*SET OF TASKS*.
a: Decide whether each statement agrees with the text about Joan Haggard and Parkway Place, answering yes or no and quoting the deciding words of the text: (i) Haggard's Houston home held four feet of water for more than a week. (ii) The Bellaire house of Haggard's son had flooded before Harvey. (iii) Haggard has lived in Houston for 62 years.
b: Extract the part of the text about Joan Haggard and Parkway Place from "During the storm, Haggard" up to and including "the pool table.".

*SUPPLIED PASSAGE*.
-- Opening Marker --

Hargett thanked leadership from Buckner International, Buckner Retirement Services and Baptist Memorials Ministries for the opportunity to continue serving West Texas senior adults through life-enriching programs and expert health care.

“The staff and residents here at Baptist Retirement have become like family,” Hargett said. “I’m grateful to be part of their lives and look forward to growing this community into San Angelo’s leading senior living provider.”

Choosing to move on: Flood victim finds new life at Parkway Place

Joan Haggard

86-year-old Joan Haggard arrived at Parkway Place just days after losing everything to Hurricane Harvey. This is her story.


Joan Haggard’s weathered tan journal sits unassumingly atop the kitchen table in her new Parkway Place apartment, next to a neat stack of papers, files and phone numbers—the essentials salvaged from her flooded Houston home. In black ink and perfect cursive, the journal tells pieces of the 86-year-old widow’s Hurricane Harvey experience.

Like many, Haggard lost nearly everything in the historic storm. Family mementos, tokens from her 62-year marriage and items locked inside a “waterproof” safe—all ruined by the four feet of water that sat in her home for more than a week. If Haggard were to stand at the front of her home today, she could see all the way through the back door.

“It’s different,” Haggard said. “You never think of this happening to you.”

During the storm, Haggard stayed with her son’s family in Bellaire. The 40-year-old house had never flooded before, but a few days into Harvey it began taking in water. The water, which rose to more than a foot, forced Haggard and her family to move to a neighbor’s second story garage. There, she slept several nights on the floor, underneath the pool table.

“Otherwise, it’s not so easy for an 86-year-old to get off the floor!” she laughed.

Haggard, who grew up in West Texas, has lived in Houston for 48 years. She’s raised three children, buried one son to Lou Gehrig’s disease (ALS), and for 47 years was the sole caregiver for her husband after a plane crash left him paralyzed.

Still, most would characterize Haggard by her unwavering faith and gentle optimism.

“Life is okay,” Haggard said. “You go on. You survive, and here in Houston I think we all come out better. We can choose to.”

Haggard was the first of more than 15 residents to move to Parkway Place as a direct result of Hurricane Harvey. Some stayed at the Houston senior living community only temporarily, others made plans to call it home permanently. Haggard says they share a unique bond.

-- Closing Marker --

(Saved entries)
-- Opening Marker --

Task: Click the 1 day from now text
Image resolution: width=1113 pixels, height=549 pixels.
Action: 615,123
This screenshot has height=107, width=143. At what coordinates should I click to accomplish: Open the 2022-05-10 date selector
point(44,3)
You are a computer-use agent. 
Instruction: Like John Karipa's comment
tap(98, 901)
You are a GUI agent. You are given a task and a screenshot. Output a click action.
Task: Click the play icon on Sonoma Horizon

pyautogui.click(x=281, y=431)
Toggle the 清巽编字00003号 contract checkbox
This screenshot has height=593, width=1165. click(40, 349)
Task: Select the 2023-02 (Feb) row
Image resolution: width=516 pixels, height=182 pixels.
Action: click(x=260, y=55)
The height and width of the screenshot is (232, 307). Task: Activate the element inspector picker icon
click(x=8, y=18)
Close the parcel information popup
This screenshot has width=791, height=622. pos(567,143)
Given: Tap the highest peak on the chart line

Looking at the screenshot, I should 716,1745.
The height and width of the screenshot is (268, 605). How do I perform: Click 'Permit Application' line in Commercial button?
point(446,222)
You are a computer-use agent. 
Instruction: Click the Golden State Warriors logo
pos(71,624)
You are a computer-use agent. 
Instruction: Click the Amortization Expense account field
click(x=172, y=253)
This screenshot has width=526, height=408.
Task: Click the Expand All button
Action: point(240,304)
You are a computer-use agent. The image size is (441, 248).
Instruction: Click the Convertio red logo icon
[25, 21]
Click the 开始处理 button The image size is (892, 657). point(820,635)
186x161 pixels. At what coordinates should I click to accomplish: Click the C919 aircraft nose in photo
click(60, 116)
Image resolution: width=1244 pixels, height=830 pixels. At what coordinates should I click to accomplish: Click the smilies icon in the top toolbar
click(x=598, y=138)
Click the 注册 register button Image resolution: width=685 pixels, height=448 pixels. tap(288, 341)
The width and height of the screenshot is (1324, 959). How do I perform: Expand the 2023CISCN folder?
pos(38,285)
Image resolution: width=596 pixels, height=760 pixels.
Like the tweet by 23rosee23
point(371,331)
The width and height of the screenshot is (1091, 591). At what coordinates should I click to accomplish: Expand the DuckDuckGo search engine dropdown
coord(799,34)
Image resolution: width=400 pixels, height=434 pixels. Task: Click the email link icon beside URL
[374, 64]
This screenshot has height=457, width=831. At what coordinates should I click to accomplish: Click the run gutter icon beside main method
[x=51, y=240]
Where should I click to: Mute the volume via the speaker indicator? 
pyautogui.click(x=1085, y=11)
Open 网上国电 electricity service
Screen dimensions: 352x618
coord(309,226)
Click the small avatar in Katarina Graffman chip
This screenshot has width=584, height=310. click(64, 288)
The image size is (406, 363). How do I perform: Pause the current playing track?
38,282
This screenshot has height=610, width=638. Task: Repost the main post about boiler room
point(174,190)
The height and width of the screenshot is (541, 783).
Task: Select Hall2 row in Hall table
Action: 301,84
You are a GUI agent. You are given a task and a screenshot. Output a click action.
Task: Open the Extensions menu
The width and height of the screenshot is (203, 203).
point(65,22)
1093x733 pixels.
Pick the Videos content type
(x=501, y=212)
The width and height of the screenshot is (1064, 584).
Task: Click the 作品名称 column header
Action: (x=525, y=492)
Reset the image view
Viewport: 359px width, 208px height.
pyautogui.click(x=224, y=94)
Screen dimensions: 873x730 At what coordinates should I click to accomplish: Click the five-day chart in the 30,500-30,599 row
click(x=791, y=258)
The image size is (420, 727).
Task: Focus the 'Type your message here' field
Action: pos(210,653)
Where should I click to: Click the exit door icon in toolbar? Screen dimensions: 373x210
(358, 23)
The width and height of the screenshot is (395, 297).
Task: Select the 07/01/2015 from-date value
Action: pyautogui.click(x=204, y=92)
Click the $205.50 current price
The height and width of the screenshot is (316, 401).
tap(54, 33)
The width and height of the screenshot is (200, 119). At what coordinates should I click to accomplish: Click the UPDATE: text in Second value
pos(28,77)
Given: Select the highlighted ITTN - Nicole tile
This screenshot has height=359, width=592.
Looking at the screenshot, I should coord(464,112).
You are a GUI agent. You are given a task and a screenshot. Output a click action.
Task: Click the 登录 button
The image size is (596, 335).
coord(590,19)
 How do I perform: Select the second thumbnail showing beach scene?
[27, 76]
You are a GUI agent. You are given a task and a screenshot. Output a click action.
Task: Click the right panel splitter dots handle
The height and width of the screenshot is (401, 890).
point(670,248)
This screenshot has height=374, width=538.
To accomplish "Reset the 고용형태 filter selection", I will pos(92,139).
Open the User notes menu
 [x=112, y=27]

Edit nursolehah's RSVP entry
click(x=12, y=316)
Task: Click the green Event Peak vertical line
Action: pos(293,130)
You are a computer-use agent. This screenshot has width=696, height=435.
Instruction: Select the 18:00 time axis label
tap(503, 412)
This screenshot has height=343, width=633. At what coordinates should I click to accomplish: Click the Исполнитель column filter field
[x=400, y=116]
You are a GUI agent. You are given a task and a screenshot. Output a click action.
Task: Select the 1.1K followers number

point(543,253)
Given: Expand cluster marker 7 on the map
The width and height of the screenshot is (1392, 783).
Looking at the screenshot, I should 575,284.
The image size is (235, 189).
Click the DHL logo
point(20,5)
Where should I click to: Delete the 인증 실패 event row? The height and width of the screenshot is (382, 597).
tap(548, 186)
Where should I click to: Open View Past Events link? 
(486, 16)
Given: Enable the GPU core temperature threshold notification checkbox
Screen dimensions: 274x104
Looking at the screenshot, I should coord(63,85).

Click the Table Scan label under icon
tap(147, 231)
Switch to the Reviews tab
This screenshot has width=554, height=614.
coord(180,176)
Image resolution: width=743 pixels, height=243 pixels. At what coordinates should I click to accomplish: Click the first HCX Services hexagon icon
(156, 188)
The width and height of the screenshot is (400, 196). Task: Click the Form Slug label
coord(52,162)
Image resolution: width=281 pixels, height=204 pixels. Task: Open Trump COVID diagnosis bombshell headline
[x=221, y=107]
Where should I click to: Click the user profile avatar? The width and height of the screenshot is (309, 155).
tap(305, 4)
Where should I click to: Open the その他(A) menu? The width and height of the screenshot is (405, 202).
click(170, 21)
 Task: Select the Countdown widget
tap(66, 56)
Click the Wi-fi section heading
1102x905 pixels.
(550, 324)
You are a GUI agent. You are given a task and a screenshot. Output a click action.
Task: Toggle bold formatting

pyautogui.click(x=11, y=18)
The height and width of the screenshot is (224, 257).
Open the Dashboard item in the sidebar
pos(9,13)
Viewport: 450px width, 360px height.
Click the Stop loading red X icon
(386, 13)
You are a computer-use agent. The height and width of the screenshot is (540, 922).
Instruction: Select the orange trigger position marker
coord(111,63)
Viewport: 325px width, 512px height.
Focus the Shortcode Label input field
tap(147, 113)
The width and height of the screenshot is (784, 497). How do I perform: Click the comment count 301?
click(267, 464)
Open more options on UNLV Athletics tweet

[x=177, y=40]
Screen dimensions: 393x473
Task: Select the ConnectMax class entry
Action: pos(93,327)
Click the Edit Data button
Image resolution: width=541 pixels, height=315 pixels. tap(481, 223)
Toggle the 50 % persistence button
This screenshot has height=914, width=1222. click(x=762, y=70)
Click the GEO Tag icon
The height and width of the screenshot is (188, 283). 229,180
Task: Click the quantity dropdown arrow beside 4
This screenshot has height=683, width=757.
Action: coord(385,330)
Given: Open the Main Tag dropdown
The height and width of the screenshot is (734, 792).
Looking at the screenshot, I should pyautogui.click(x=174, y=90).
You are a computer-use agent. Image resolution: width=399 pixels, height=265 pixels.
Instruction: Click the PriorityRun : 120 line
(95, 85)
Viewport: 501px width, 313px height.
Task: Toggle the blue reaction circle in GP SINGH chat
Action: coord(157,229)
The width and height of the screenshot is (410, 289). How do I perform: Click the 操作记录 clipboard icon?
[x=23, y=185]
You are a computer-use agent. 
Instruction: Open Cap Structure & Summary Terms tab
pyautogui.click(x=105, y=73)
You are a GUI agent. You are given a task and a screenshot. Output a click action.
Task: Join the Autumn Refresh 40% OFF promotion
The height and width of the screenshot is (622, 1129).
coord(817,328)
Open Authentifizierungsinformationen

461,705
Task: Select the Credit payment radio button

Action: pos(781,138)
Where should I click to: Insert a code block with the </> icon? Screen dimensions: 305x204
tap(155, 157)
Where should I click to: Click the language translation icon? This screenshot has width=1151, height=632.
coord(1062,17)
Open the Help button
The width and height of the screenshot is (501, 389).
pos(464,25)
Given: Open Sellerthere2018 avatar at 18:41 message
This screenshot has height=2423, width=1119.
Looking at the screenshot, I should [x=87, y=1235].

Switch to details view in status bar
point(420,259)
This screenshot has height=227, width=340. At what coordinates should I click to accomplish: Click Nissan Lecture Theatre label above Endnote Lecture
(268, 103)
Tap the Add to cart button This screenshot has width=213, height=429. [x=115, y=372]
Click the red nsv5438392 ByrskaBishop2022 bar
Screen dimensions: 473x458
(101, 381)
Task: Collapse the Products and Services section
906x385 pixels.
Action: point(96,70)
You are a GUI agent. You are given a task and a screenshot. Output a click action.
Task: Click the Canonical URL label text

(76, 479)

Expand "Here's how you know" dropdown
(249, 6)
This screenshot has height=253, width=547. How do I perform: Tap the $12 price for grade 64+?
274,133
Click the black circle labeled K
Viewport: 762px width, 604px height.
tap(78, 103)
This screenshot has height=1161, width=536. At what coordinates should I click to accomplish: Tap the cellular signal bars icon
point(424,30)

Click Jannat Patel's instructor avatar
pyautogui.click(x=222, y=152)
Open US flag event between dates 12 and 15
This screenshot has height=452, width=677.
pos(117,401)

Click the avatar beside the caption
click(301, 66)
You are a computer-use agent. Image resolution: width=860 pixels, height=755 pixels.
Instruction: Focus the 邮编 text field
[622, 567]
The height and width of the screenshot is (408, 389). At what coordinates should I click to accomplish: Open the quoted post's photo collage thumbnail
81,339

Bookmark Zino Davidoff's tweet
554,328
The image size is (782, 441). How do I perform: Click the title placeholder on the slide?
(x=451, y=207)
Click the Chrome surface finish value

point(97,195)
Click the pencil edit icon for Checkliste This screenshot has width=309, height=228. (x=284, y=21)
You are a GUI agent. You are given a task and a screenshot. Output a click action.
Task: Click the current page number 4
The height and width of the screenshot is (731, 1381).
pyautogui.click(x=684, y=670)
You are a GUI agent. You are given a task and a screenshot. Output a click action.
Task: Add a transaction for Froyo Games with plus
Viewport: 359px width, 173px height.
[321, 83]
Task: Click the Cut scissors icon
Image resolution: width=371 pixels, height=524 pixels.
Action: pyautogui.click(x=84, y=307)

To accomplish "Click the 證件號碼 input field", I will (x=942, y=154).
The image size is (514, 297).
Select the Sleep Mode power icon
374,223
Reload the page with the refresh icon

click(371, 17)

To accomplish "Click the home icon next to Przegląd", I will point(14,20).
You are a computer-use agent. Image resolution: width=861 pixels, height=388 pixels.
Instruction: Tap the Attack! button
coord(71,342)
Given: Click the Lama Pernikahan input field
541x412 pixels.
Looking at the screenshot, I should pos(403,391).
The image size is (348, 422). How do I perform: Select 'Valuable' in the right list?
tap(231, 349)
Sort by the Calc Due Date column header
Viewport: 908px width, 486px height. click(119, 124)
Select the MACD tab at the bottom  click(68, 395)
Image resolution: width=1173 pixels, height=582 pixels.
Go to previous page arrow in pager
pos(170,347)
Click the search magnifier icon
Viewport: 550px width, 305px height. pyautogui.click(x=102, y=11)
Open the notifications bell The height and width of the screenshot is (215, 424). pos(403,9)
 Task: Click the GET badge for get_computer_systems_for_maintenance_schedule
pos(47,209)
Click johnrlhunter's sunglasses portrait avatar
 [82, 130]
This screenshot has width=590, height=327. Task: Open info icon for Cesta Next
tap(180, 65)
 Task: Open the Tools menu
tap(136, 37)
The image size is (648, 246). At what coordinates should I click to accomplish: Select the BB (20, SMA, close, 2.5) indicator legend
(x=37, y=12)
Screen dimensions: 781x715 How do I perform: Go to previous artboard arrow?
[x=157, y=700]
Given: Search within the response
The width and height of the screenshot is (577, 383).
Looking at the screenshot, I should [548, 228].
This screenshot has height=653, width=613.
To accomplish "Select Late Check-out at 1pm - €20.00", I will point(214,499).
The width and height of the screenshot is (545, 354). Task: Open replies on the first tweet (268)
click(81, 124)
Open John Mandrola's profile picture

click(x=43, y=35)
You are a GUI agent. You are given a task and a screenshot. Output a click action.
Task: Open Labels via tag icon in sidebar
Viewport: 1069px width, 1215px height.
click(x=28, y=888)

-- Closing Marker --

*ANSWERS GIVEN*.
a:
(i) Yes: "the four feet of water that sat in her home for more than a week"
(ii) No: "The 40-year-old house had never flooded before"
(iii) No: "has lived in Houston for 48 years"

b:
During the storm, Haggard stayed with her son’s family in Bellaire. The 40-year-old house had never flooded before, but a few days into Harvey it began taking in water. The water, which rose to more than a foot, forced Haggard and her family to move to a neighbor’s second story garage. There, she slept several nights on the floor, underneath the pool table.